> _Provided entries_
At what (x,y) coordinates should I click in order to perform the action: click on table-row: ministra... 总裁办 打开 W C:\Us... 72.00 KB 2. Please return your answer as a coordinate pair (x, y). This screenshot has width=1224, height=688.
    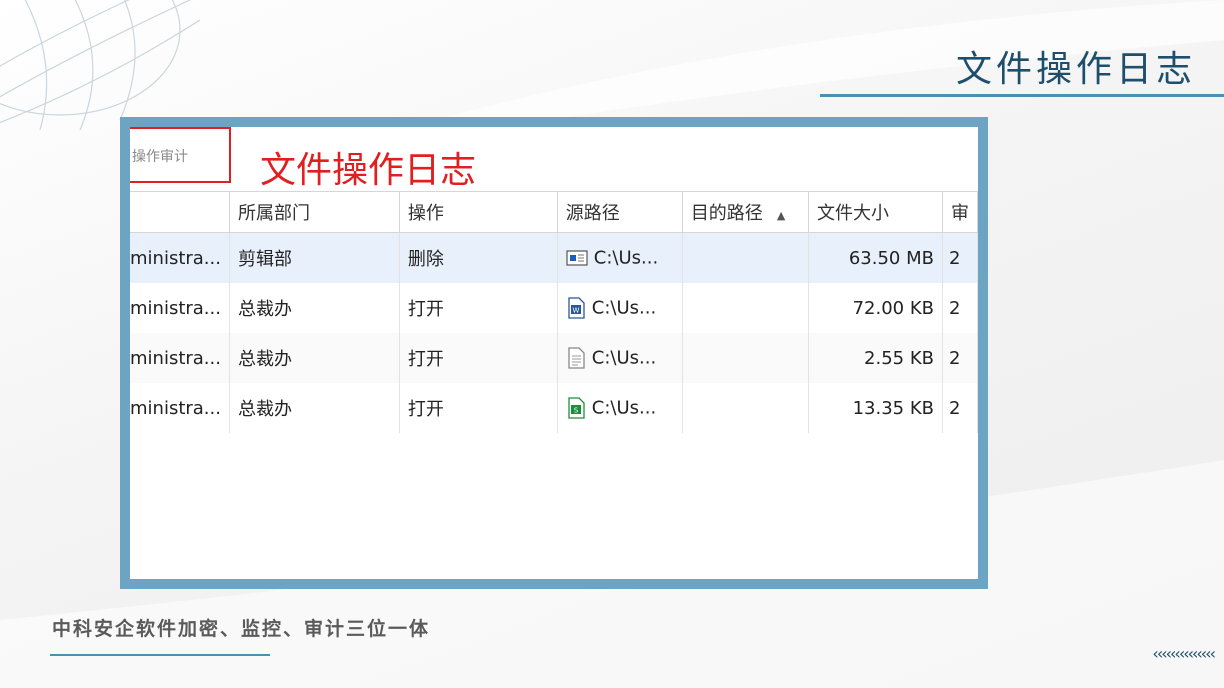
    Looking at the image, I should click on (554, 308).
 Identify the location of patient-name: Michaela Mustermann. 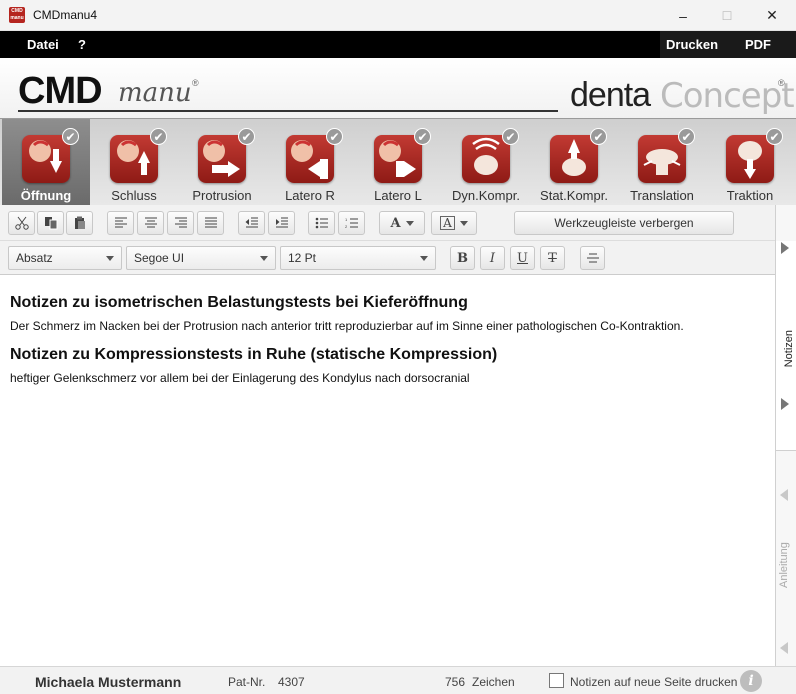
(108, 682).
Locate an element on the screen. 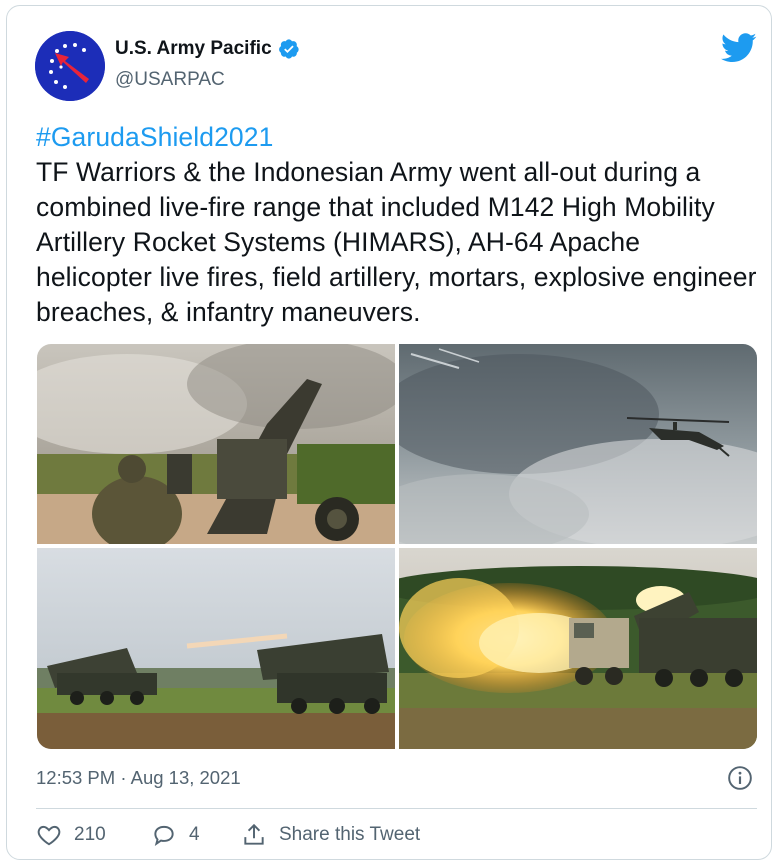  himars-launchers-photo is located at coordinates (216, 648).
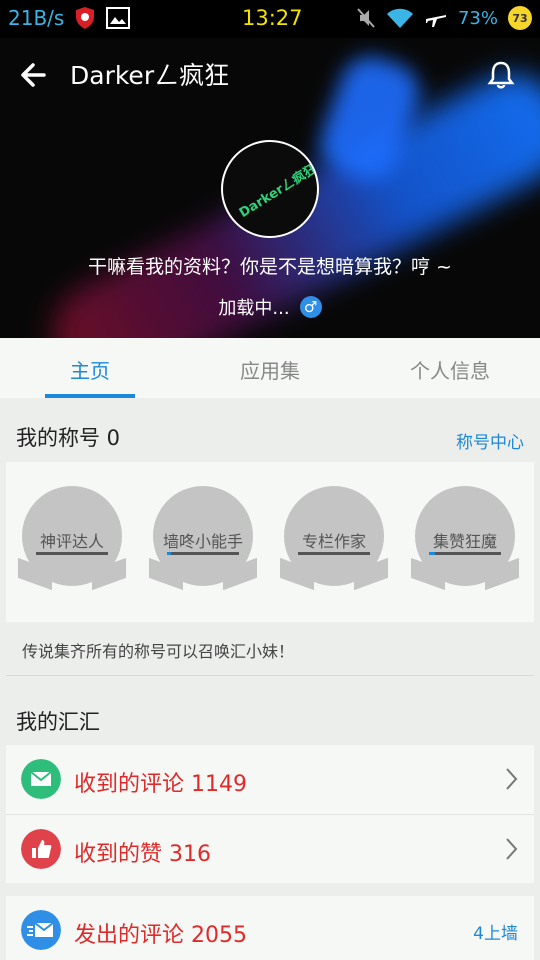  Describe the element at coordinates (150, 76) in the screenshot. I see `page-title: Darkerㄥ疯狂` at that location.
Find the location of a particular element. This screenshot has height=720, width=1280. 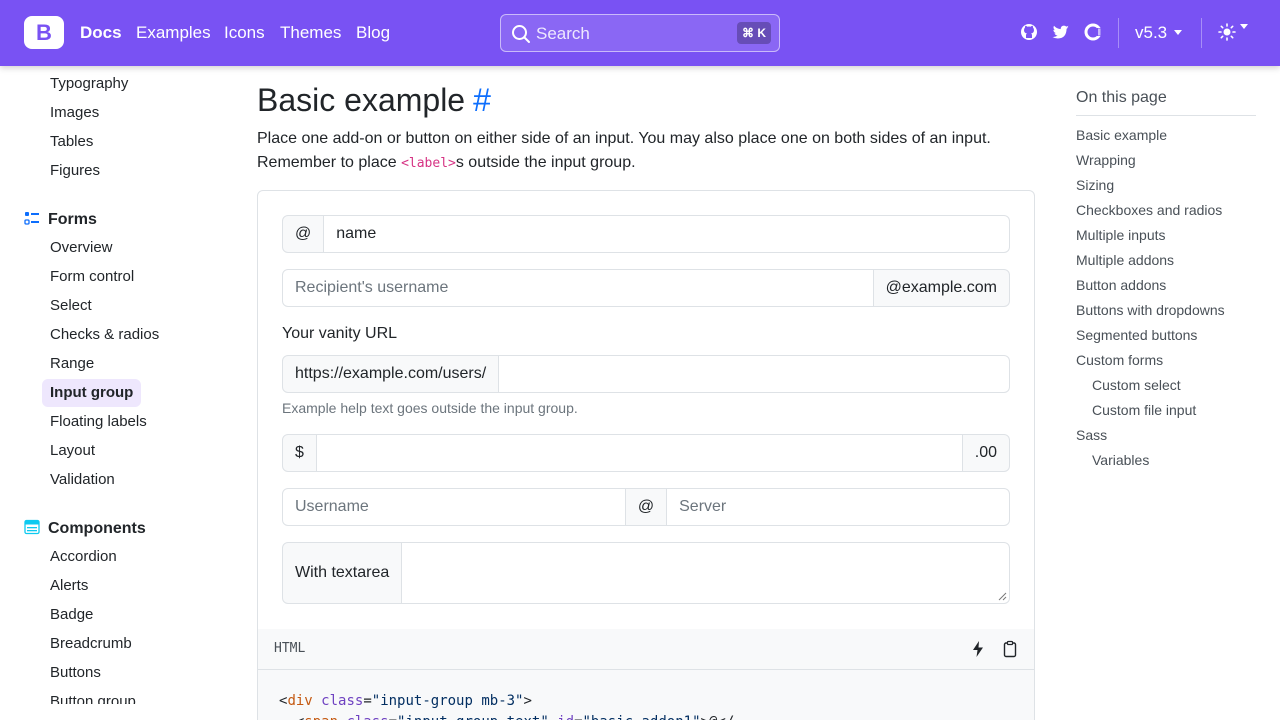

example-com-addon: @example.com is located at coordinates (942, 288).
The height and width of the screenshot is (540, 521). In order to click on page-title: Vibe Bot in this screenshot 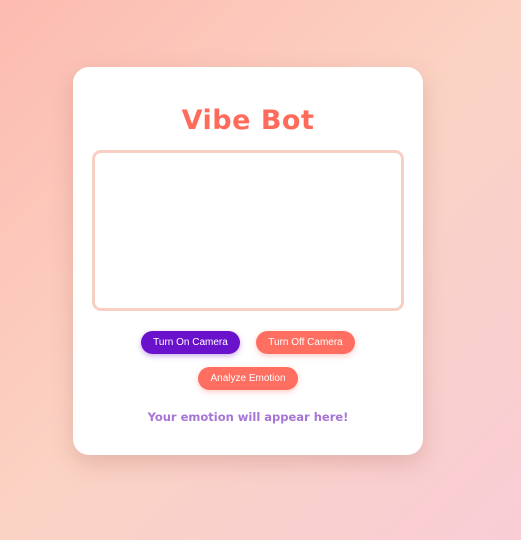, I will do `click(248, 120)`.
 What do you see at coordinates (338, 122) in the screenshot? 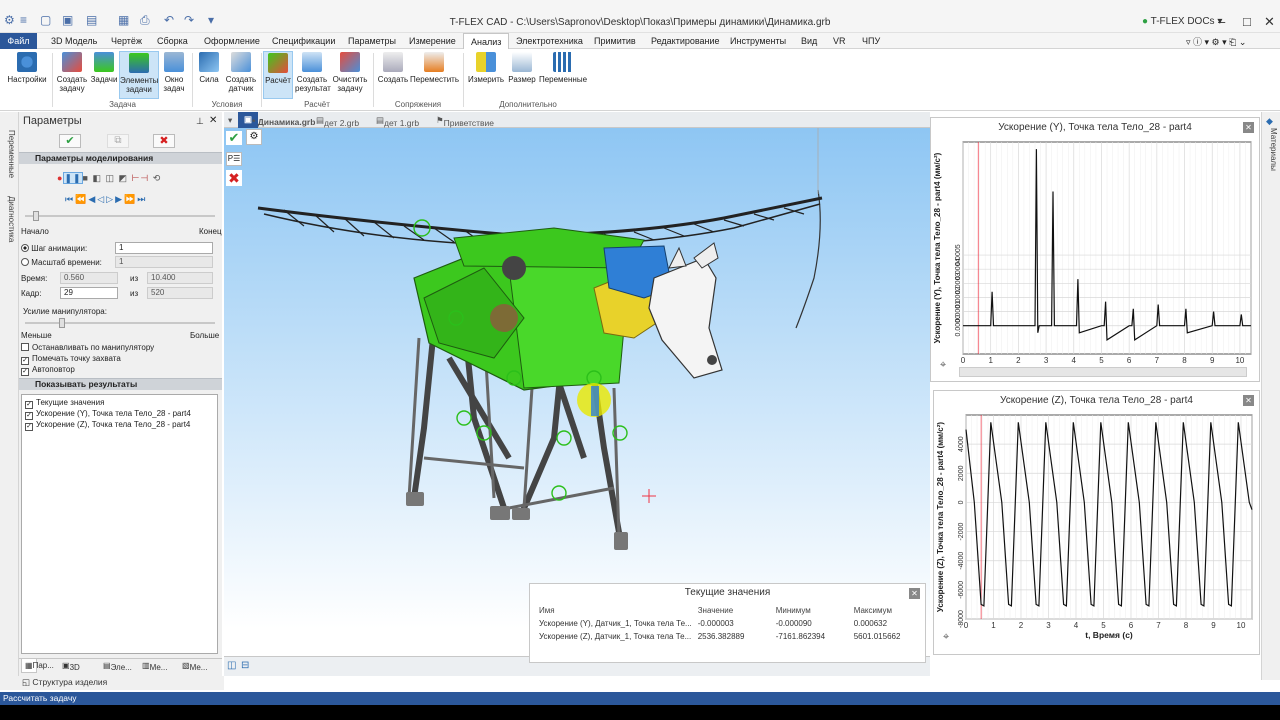
I see `tab-det2: ▤ дет 2.grb` at bounding box center [338, 122].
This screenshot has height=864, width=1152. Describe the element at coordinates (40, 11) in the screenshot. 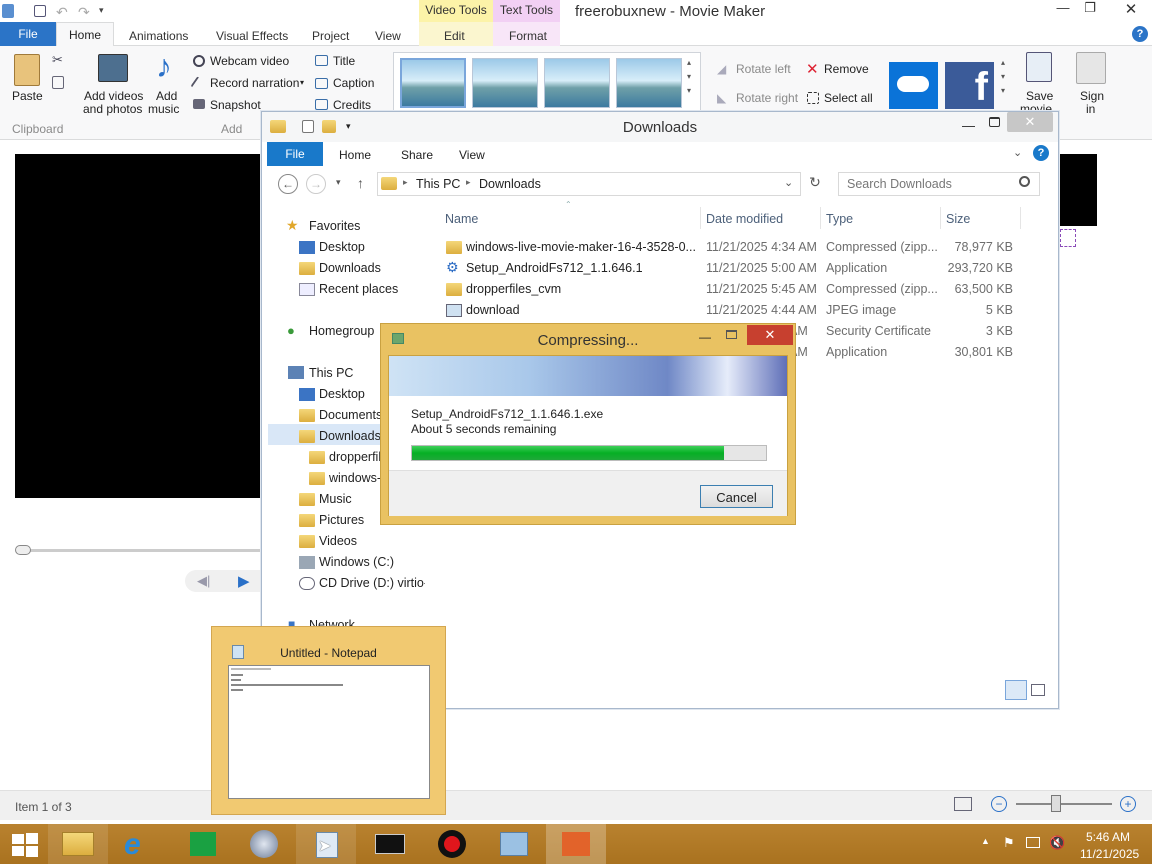

I see `save-icon` at that location.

> _Task to carry out_
Pick out each line of the entries above that contains the word "should", and copy those lines.

> _Task answer_
At what (x,y) coordinates should I click in order to perform the action: click on table-row: ministra... 总裁办 打开 W C:\Us... 72.00 KB 2. Please return your answer as a coordinate pair (x, y). This screenshot has width=1224, height=688.
    Looking at the image, I should click on (554, 308).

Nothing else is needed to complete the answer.